Earlier in my career, in the late 90s and early 2000s, I had the opportunity to work in the “global e-business” groups at two large pharmaceutical companies. At that time, e-business was a new noun – a word widely used across industries but with so many different and emerging meanings. In healthcare, e-business was the start of a new era of data collection and information delivery across the industry.
Nine months ago, my peers and I marveled at how far we’ve come in 20 years with the convergence of biotech and tech, the genomic revolution, the way in which data is helping segment patient populations for more targeted therapies, and the emergence of machine learning to advance research and discovery in healthcare. “E-business” is no longer a noun used anywhere, but it is very much part of everything we do in business and in healthcare.
We are now in the midst of another transformation of the use of big data in healthcare. Collaborative efforts throughout the industry, often propelled by technology like AI, have accelerated our ability to obtain information about the biology of the SARS-CoV-2 virus and how people across the globe are responding to it. This is fundamentally altering the way therapeutics and vaccines are researched and developed – in record time – so that patients can get the care they need.
At Adaptive, we are focused on how people across the globe are responding to the virus. By decoding the adaptive immune response at the individual and population level, we aim to make sense of the interaction between the virus and the human body from exposure to infection to recovery. This is a very hard but solvable big data problem if you have the right technology and the right minds behind it.
In 2018, Microsoft and Adaptive forged a partnership to bring together MSFT’s machine learning, AI and cloud computing to our immune medicine platform – accelerating our ability to map the trillions of T-cell receptors to the millions of clinically-relevant disease antigens to which they bind. As my colleague, and partner, Peter Lee at Microsoft, once said, “the adaptive immune system presents an extremely large but beautiful machine learning problem.”
Why? Because our immune cells have evolved to be massively diverse and dynamic to protect us from millions of different signals of disease that our bodies encounter every day. And each person’s immune system is different, which is why people are reacting so differently to this novel coronavirus. Every single person presents the virus a little bit differently to their own immune system, and we have evolved this way as humans to ensure that no virus or germ can completely eradicate the human race.
Since the immune system sees SARS-CoV-2 just like it would any other virus, we were able to quickly mobilize our platform to map the T cell response across thousands of people from around the world. All of the T cell response data that we’ve collected so far is being made freely available to the scientific and public health communities to help accelerate solutions.
At the same time that we have been generating and releasing this T cell mapping data, researchers around the world have been publishing studies showing that antibodies don’t tell the whole story about the immune response to the virus. We now have the ability to broaden the definition of immune response to include the T cell response at scale to inform more accurate and effective diagnostics, therapeutics and vaccines.

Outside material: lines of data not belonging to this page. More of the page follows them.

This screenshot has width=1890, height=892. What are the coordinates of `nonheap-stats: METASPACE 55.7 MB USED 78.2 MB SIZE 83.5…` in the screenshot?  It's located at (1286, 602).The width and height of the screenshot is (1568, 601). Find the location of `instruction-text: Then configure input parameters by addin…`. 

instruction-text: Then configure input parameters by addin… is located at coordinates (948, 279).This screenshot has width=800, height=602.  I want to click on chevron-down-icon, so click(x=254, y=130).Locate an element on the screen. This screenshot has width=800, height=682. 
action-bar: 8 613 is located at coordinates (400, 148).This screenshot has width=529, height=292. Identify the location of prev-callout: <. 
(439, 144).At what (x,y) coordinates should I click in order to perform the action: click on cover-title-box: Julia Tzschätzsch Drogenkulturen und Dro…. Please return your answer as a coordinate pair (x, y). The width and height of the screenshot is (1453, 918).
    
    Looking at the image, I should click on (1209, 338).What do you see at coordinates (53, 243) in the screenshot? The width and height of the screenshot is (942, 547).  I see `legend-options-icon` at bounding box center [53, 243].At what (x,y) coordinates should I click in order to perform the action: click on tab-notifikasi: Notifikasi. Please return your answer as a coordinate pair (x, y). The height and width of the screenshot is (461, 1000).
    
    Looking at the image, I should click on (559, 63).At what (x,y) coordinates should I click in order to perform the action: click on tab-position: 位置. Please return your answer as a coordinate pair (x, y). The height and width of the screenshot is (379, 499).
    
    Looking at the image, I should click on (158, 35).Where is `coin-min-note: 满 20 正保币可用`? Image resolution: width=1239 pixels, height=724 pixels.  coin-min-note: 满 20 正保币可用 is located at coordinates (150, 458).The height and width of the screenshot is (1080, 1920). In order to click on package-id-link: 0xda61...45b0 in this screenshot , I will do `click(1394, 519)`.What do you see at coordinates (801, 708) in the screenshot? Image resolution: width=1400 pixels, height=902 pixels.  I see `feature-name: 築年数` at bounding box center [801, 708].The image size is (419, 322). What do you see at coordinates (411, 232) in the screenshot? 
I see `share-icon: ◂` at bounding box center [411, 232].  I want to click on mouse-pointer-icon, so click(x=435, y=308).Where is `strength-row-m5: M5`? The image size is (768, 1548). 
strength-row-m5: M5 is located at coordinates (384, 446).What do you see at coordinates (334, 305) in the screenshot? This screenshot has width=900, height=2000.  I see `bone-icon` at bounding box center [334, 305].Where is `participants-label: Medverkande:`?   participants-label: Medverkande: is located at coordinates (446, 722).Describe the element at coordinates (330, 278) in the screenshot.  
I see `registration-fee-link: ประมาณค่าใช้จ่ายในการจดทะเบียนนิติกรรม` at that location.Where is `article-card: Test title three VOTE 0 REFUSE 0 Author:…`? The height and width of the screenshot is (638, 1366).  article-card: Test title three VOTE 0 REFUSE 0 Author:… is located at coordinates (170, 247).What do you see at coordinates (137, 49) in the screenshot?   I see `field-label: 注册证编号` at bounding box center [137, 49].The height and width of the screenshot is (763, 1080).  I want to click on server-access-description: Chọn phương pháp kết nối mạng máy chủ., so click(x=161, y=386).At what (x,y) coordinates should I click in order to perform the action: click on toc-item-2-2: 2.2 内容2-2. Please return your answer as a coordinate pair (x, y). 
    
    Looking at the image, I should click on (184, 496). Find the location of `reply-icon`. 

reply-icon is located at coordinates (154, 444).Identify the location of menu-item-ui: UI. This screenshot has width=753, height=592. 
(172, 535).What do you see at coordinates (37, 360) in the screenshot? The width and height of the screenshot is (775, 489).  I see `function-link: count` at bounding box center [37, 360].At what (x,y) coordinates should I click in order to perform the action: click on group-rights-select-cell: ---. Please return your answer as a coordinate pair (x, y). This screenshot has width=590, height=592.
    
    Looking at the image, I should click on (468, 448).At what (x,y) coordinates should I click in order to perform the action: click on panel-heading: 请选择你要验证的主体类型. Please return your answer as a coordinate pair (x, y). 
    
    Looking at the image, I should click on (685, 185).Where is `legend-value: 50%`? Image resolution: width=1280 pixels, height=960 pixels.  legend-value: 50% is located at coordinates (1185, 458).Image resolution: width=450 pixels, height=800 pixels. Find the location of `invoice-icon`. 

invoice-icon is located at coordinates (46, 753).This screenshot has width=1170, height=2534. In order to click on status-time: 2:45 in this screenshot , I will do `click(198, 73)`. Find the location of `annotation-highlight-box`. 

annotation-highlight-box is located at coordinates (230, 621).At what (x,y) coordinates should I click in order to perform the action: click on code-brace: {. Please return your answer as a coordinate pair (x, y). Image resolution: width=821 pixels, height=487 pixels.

The pandemic has spurred many novel partnerships and innovations to expedite and make drug discovery more efficient, breaking down barriers as we band together as an industry to advance solutions as fast as technology can glean new data. Take for instance, the global COVID R&D Alliance that is bringing together 20 of the most experienced life science and drug development companies – like Schrödinger, Amgen, Pfizer and others – to identify, study, and accelerate promising treatments for COVID-19. Recently, Google Cloud joined this alliance, donating over 16 million hours of high-computing technology to advance solutions.
Thanks to AI and other novel technologies, today we can harness data to crack the code of disease and the immune response to disease in ways unimaginable, until now. As data continues to emerge at an unprecedented rate about the SARS-CoV-2 virus and the immune response, it’s clear that there is no one-size-fits-all approach. Only by blending the best minds with the best of science and tech can we continue to make a true difference in how this and future pandemics are defeated.